视 频

Quantum Computers——诺贝尔物理学奖获得者David·Wineland

图 文

So now let me talk about a little bit about Schroedinger's cat, Schroedinger is one of the inventors of quantum mechanics, his version was called wave mechanics. Now we are going to see the wave interference of Schroedinger, and you know, one of the consequences if you follow Schroedinger's theory. Assume everything works perfectly, then in principle you could make very large superposition state, and Schroedinger thought that there was something wrong with this, there was something wrong with quantum mechanics if you could do this. And the way he expressed his concern and his dissatisfaction with his theory, then what he cooked up was so you have a box that's sealed from any outside interference. But inside the box you have a single radioactive particle over here and then a cat, so the example he cooked up is if the radioactive particle decays, it'll release, it has a mechanism that releases poison and kills the cat.

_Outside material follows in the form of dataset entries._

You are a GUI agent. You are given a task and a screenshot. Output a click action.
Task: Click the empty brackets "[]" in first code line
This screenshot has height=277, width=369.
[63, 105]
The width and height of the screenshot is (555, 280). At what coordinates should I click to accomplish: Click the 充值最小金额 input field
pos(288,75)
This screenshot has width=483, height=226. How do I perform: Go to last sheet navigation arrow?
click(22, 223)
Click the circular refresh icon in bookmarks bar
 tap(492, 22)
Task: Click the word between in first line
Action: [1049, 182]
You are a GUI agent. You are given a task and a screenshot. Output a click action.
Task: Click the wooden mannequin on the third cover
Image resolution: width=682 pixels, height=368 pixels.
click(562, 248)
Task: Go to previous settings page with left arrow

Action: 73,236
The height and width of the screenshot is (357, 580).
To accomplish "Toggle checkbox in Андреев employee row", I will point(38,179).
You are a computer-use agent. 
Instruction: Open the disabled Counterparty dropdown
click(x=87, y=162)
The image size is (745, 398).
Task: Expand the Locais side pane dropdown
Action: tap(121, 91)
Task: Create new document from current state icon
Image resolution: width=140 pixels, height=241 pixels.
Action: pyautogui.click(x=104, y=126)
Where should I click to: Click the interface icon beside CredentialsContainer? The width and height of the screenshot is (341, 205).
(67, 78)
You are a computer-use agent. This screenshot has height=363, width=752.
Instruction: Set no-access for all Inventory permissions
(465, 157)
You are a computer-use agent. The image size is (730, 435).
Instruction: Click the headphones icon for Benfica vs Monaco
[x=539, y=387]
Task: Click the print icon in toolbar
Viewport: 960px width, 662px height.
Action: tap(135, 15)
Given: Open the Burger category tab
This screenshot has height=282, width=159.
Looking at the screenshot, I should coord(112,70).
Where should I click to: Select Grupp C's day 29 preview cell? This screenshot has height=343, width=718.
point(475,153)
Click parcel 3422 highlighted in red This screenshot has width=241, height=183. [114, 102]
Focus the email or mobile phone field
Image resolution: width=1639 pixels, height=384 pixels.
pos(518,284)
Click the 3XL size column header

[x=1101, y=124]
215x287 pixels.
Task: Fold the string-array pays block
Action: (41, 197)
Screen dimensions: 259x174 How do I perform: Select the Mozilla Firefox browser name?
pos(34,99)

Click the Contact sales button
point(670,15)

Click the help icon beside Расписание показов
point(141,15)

Now in principle we could write down the quantum mechanical equations to describe it, too complicated to really do in practice, here the Schroedinger's equation. The thing that he told us is that after 1 half-life of this radioactive particle, after one half life, you know, the particle has a 50% chance of decay, then all quantum mechanics tells us is that the cat is either dead or alive. It's in a superposition where radioactive particles is not decayed , the cat is alive and simultaneously the particle is decayed and the cat is dead and as I said the main reason he cooked up this example was that in principle quantum mechanics could scale to our large-scale or macroscopic world that we live in. Anyway this is the one... you know, he was concerned by this for his whole career.

现在我讲一下薛定谔的猫。薛定谔是量子力学的发明者之一，他的版本被称作波动力学。我们现在来看一下薛定谔波动力学的干涉，根据薛定谔的理论，会得到这样一个结果，假设（理论）一切完美，那么原则上可以制作一个非常大的叠加态，而薛定谔认为如果可以这样的话，量子力学就有些不对的地方，他为了表示自己对理论的担忧和不满提出一个理论，原则上可以写出这样一种状态的量子力学方程，然后他假设，有一个跟外界干涉隔离的箱子被封起来，箱子里面这个地方有一个放射性粒子，还有一只猫。他虚构的例子是，如果放射性粒子衰变存在这样一个机械装备可以释放毒剂杀死猫，原则上我们可以写下量子力学方程来描述它。真的写起来也很麻烦，这是薛定谔写的方程，他说经过放射性粒子的半衰期后，粒子有50%的概率会衰变。量子力学告诉我们的是，猫处在活或者死的状态，这是一种叠加态，同时处在放射性粒子没有衰变且猫活，和粒子衰变且猫死的叠加态。我刚才说过，他虚构这个例子的原因是原则上量子力学可以延伸到大尺度，或者说我们生活的宏观世界。他整个职业生涯都非常关心这件事。

Anyway in fact after many years after he invented wave mechanics in the early 50s, some of these ideas how a system would scale came from people like Einstein and Schrodinger and Heisenberg sitting around thinking of the consequences of quantum mechanics, and Schroedinger's Cat was one of them, but anyway so Schroedinger was bothered by this in his whole caree. He says, well we never, we never experiment with just one electron or atom or small molecule, which is how they first thought about this simple experiment, in thought experiments, in German it's gedanken experiments, we sometimes assumed we do, but this invariably is with ridiculous consequences meaning this cat. But now these thought experiments for us physicists are now our world. We can't make anything as large as a cat, but we can actually realize all the basic ideas. There's no magic here, you know, it turns out we need precise control of the system, just some... we need isolation from the outside environment. The couple of examples I am interested in (are) atomic clocks and quantum computers, I'm only gonna talk about quantum computers in this lecture, but there are many people now thinking about this around the world, there is are hundreds of groups working on these ideas.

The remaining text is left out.